Usually, maddeningly prolific songwriters tend to be “outsider” figures—the enigmatic Jandek or lo-fi king R. Stevie Moore, for example. What makes Pollard unique is that he has managed to write this many songs (well over 2,000 by now) not through rampant experimentation (though there has been some of that), but through a commitment to melodic, punchy music with quirky lyrics. Not to mention an indebtedness towards ‘60s and 70’s rock, particularly The Who and others within the first wave of the British Invasion.
How he manages to produce so many songs within this idiom is anyone’s guess. Though there are certainly plenty of GBV songs that sound similar, he doesn’t seem to repeat himself. You’d think there would be only so many melody lines and chord progressions to choose from.
Nonetheless, any worry of diminishing returns is dispelled (at least for now) by How Do You Spell Heaven, one of the strongest GBV albums since their 2012 reunion. Joined by his most recent lineup of drummer Kevin March and guitarist Doug Gillard (both of whom have played with him before), alongside relative newbies Mark Shue on bass and Bobby Bare, Jr. on guitar, Pollard sounds like he has fresh wind in his sails.
From its playful opener, “The Birthday Democrats,” the sound is crisp. Despite the lo-fi origins of the band, Pollard seems to have become comfortable with a “mid-fi” sound.

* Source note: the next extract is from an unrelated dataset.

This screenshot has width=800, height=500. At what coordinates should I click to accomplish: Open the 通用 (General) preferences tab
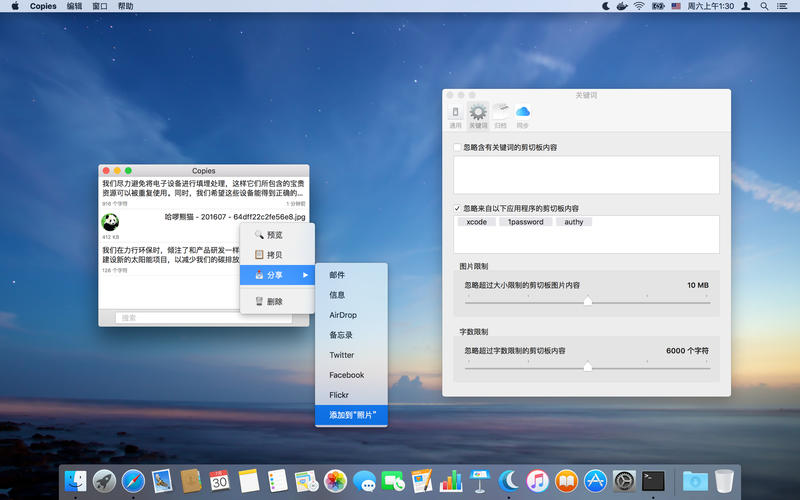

It’s accessible enough without altogether capitulating to commercialism and losing what is distinctive about the band’s sound.
From the jukebox-ready “Pearly Gates Smoke Machine” to straight-ahead rockers “Diver Dan” and “Paper Cutz,” the band sounds like it has an extra gear – “Cretinous Number Ones,” which even features hand-claps(!), not to mention quite, ahem, relevant lyrics. Elsewhere, Pollard’s voice isn’t afraid to show its age, especially on intriguing, partly acoustic numbers like the dramatic, theatrical “They Fall Silent,” “Tenth Century” and “How to Murder a Man.”
Oddly, as though rewarding those who make it through to the end, GBV seems to have opted to put the best songs last. The closing trio of “Low Flying Perfection,” “Nothing Gets You Real” and “Just to Show You” are all treasures. “Low Flying Perfection” features sublime double-tracked vocals, Pollard harmonizing with himself. “Nothing Gets You Real” finds GBV at their most Smiths-like, melancholic and melodic, while “Just to Show You” is as romantic as Pollard gets.
It’s easy to be suspicious of Pollard’s restlessness as a songwriter, if only because the sincerity it takes to believe new songs can make a difference is so rare. As long as this silver-haired, beer-guzzling songwriter is at work, there’ll be songs—and albums—galore.
But with a batting average like Pollard’s, you can afford to take this many swings.
Say it with me: G-B-V! G-B-V!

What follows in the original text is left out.